From the perspective of the 1990s, it seems odd that a proposal for expanded social spending should come from a major business lobby. The political response this proposal provoked is equally surprising. Conservative Republicans in Congress took the initiative in promoting the chamber’s plan. Daniel Reed, the conservative chairman of the Republican-controlled Ways and Means Committee, called for fundamental reexamination of the system. Carl Curtis, a Republican from Nebraska who had been critical of the evolving Social Security system, chaired the subcommittee hearings on the chamber’s proposal and took the lead in promoting it in Congress. After lengthy consideration, the liberal Republicans in control of the Department of Health, Education, and Welfare in the new Eisenhower administration decided not to support it. Nelson Rockefeller, the undersecretary responsible for legislative proposals, was generally supportive of the existing Social Security system and did not want to propose any major changes to its structure. Senior citizens, even those who would become eligible for retirement benefits under the chamber’s plan, did not offer any organized support for the plan.

Program executives in the Social Security Administration reacted with alarm and outrage to the hearings conducted by Curtis. As government employees, and especially as holdovers from the previous Democratic administration, they were constrained from openly attacking the merits of the proposal and the integrity of the members of Congress who supported it. However, they did feed analyses and denunciations to sympathetic policy analysts on the staff of the American Federation of Labor (AFL), who passed them on to the Washington press corps. Because the Eisenhower administration did not support the chamber’s plan and because opponents were able to characterize it as a dangerous assault by enemies of the Social Security system, it never received serious consideration in Congress.

Five years later, in 1958, internal estimates prepared by the Research Department of the Social Security Administration showed that 35% of the people over age sixty-five still were not eligible for Social Security retirement benefits (Cates 1983). Large numbers of them had no private source of income and refused to accept public assistance — to “go on the dole.” They lived out their lives in circumstances of extreme poverty.

Roosevelt accepted an initial system of old age pensions that covered part of the labor force, calculating (correctly) that the political forces the program would unleash would expand coverage over time.

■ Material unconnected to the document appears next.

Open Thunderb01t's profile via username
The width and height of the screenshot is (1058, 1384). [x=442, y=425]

The agonizing decision was what to do about the existing elderly. In the 1930s, many lived in what we would now consider appalling poverty, even by the standards of the era. Roosevelt understood that even in the depths of the depression, voters had no appetite for making “the dole” more generous. The viable path toward reductions in extreme poverty was to build a new system framed as an “insurance program” with “earned” benefits that increased along with lifetime “contributions.”

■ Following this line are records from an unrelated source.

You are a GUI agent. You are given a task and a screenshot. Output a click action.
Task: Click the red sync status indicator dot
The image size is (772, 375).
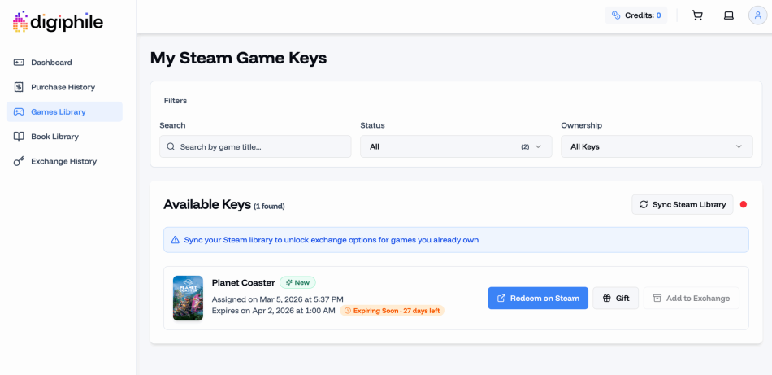[x=744, y=204]
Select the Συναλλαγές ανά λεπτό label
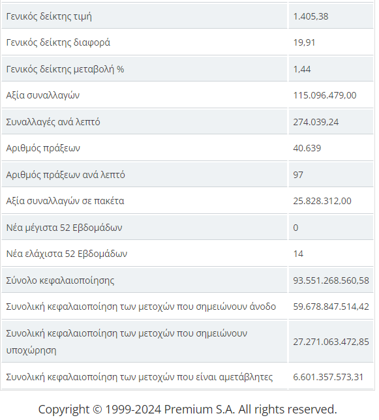This screenshot has width=379, height=420. [53, 122]
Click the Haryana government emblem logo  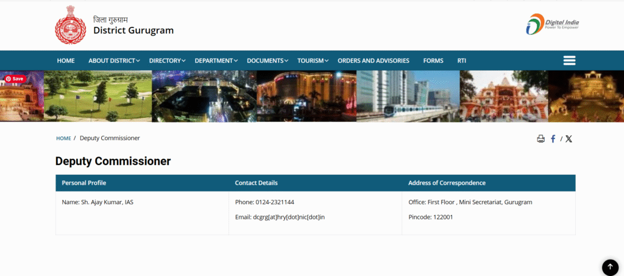[71, 25]
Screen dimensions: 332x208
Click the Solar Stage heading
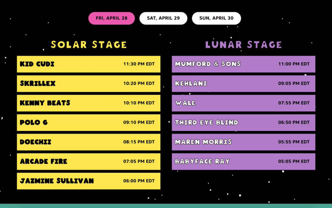click(89, 45)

Many people argued on humanitarian grounds for grandfathering the existing elderly into the generous pensions offered by this new system. Roosevelt opposed this measure for the same reason that the Chamber of Commerce favored it. Both sides anticipated that it would doom the program by reframing it as a version of the dole. In 1933, when the new system of pensions was first enacted, and again in 1953, after opponents regrouped, defenders of the program followed the cold logic of triage.

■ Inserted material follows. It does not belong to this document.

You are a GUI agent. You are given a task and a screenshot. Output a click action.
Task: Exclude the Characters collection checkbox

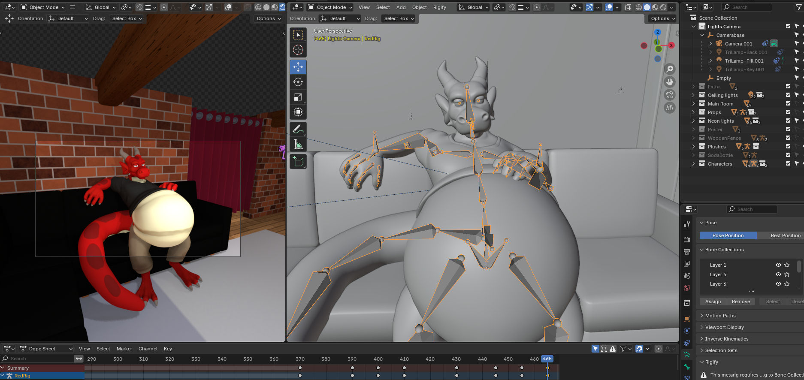[x=788, y=163]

Ultimately, the Social Security system did succeed in reducing poverty among the elderly, but demographics were an important part of the story. The poverty rate fell as the uncovered elderly died.


References: Derthick, Martha. 1979. Policymaking for Social Security. Washington, DC: Brookings Institution.

Cates, Jerry R. 1983. Insuring Inequality. Ann Arbor: University of Michigan Press.

Romer, Paul. “Preferences, Promises, and the Politics of Entitlement.” Chap. 7 from Individual and Social Responsibility: Child Care, Education, Medical Care, and Long-Term Care in America, Victor R. Fuchs (ed.), Chicago: University of Chicago Press, 1995.